Exploring Neurotoxic Effects of Extracellular Tau Fibrils on iPSC-Derived Retinal Neurons.

Tau fibrils, abnormal aggregates of the tau protein associated with neurodegenerative diseases, disrupt neuronal function and are primarily linked to brain pathology. However, evidence suggests their presence in the retina, sparking interest in their potential as a model for studying neurodegeneration and as a biomarker for disease diagnosis and progression. This study explores their presence in the retina, proposing it as a model for neurodegeneration research and a potential biomarker for disease. We focused on tau fragment K18, a truncated tau form with high binding and aggregation properties.
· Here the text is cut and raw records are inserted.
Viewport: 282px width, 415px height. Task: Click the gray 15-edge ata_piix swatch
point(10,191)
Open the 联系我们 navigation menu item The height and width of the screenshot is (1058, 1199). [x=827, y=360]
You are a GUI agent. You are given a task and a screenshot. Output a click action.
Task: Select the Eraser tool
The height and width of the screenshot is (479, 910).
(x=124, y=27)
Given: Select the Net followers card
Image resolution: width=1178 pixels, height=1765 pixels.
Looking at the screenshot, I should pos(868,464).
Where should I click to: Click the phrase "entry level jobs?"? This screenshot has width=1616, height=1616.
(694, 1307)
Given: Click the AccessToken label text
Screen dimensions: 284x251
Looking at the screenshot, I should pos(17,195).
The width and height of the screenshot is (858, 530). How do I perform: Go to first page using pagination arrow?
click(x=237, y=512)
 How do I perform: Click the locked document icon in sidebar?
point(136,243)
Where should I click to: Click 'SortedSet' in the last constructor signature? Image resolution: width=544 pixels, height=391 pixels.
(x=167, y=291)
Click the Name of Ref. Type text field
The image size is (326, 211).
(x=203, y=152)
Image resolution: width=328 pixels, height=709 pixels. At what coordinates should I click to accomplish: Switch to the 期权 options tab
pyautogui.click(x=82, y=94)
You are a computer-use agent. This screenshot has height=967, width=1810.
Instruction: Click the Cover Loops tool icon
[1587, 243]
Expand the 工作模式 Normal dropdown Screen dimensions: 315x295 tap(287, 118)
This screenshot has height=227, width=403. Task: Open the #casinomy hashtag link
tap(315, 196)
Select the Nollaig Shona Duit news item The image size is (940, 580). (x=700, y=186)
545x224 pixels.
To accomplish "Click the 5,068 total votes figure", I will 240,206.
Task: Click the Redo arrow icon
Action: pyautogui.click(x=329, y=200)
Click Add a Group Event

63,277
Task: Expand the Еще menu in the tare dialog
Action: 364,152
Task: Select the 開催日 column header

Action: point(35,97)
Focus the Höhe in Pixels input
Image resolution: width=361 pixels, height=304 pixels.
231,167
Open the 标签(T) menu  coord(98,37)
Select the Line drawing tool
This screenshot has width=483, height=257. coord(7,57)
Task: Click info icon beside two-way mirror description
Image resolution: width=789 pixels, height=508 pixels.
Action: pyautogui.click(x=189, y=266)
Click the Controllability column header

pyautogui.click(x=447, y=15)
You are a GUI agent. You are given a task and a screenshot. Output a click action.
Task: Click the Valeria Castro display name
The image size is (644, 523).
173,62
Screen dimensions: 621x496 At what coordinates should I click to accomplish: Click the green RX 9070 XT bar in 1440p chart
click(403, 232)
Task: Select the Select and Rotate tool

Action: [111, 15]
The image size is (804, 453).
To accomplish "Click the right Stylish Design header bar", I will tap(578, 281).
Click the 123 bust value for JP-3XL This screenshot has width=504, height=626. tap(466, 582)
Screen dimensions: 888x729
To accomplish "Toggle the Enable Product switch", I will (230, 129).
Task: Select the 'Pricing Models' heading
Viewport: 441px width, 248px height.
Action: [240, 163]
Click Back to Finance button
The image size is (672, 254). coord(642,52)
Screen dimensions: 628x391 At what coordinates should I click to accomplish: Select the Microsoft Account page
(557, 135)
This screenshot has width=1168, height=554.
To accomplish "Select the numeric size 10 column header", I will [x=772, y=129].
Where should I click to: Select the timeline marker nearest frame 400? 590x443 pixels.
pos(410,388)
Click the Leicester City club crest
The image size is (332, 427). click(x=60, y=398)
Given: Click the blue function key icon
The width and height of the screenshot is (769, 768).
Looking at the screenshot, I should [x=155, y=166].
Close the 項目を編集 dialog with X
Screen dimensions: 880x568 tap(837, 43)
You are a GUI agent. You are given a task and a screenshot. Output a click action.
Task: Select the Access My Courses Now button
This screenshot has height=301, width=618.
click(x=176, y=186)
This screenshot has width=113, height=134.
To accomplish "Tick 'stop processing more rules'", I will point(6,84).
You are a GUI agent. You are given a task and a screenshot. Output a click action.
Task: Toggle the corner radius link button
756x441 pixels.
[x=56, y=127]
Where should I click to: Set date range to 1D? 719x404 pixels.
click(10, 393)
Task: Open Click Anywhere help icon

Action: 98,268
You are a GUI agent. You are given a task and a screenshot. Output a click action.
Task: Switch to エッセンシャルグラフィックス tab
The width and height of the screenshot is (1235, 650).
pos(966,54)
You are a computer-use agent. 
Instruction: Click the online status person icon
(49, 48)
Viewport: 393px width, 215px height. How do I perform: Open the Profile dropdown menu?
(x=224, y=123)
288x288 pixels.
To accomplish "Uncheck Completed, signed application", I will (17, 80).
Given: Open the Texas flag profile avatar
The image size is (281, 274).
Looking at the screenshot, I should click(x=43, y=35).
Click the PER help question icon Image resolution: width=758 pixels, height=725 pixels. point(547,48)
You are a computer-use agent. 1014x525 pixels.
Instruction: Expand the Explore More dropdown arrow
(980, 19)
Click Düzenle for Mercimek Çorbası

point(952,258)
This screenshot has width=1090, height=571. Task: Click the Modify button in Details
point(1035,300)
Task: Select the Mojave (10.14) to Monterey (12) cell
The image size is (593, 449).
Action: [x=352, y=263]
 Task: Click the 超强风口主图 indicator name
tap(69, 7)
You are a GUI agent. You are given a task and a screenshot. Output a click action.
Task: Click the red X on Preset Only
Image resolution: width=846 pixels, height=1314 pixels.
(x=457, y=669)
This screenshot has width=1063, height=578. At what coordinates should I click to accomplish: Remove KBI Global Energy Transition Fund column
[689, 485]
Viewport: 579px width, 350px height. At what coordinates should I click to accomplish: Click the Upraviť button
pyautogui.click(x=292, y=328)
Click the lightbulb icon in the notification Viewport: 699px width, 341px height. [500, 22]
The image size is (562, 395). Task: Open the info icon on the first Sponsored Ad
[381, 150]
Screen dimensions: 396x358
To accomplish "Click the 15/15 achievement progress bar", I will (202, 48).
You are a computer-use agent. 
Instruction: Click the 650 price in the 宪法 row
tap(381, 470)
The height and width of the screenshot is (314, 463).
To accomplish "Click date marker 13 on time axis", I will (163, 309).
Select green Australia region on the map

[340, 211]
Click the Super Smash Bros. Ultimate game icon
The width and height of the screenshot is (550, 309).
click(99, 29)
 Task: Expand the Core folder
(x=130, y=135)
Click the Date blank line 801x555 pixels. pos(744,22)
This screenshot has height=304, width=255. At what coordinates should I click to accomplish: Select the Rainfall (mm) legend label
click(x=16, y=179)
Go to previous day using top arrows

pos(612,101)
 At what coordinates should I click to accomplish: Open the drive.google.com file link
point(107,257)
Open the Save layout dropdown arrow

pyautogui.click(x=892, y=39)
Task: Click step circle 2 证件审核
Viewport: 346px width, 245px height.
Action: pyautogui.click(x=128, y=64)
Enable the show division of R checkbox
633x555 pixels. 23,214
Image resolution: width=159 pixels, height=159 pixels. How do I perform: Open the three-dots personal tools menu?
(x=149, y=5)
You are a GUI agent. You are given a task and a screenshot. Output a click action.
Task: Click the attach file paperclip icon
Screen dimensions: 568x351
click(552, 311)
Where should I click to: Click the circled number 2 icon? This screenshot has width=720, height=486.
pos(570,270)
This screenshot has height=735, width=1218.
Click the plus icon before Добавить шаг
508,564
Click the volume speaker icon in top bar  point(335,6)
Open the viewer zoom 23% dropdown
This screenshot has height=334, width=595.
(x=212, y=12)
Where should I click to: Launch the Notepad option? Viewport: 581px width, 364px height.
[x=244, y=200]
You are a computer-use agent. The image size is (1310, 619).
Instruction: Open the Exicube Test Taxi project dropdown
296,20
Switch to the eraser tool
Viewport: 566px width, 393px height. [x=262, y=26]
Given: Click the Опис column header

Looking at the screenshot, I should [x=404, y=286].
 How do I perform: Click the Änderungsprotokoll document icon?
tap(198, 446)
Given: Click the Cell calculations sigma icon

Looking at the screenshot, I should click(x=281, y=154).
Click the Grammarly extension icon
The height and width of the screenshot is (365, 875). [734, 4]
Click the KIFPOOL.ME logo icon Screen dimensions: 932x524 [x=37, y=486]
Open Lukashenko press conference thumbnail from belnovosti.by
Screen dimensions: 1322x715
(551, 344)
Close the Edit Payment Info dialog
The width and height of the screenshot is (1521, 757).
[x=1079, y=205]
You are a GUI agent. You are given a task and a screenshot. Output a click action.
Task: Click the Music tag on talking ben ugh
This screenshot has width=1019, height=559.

Fibrillation of this fragment was induced with heparin to generate oligomers or medium-length fibrils. Retinal neurons were differentiated from human iPSCs to study the impact of extracellular tau oligomers and fibrils in a controlled environment. Assessing tau seed uptake and concentration, we performed tau k18 seeding and collected samples after 1 and 15 days for immunofluorescence analysis. Results showed an increased Cleaved-casp3 positive nuclei in our cultures treated for 15-days, and an alteration in cytoskeleton markers suggested a correlation between tau fibrils exposure and cellular damage. Neurotoxicity effect of tau seeds was also confirmed by live/dead assay. We concluded that tau fibrils induced cellular stress, disrupted neuronal function, and caused cell death in iPSC-derived retinal neurons. In summary, tau fibrils in the retina represent a burgeoning area of research with potential implications for understanding neurodegenerative diseases. They offer insights into disease mechanisms, diagnostic possibilities, and therapeutic monitoring. The in vitro models developed serve as a valuable tool for investigating the consequences of tau pathology on retinal cells, providing a foundation for exploring interventions to protect retinal health.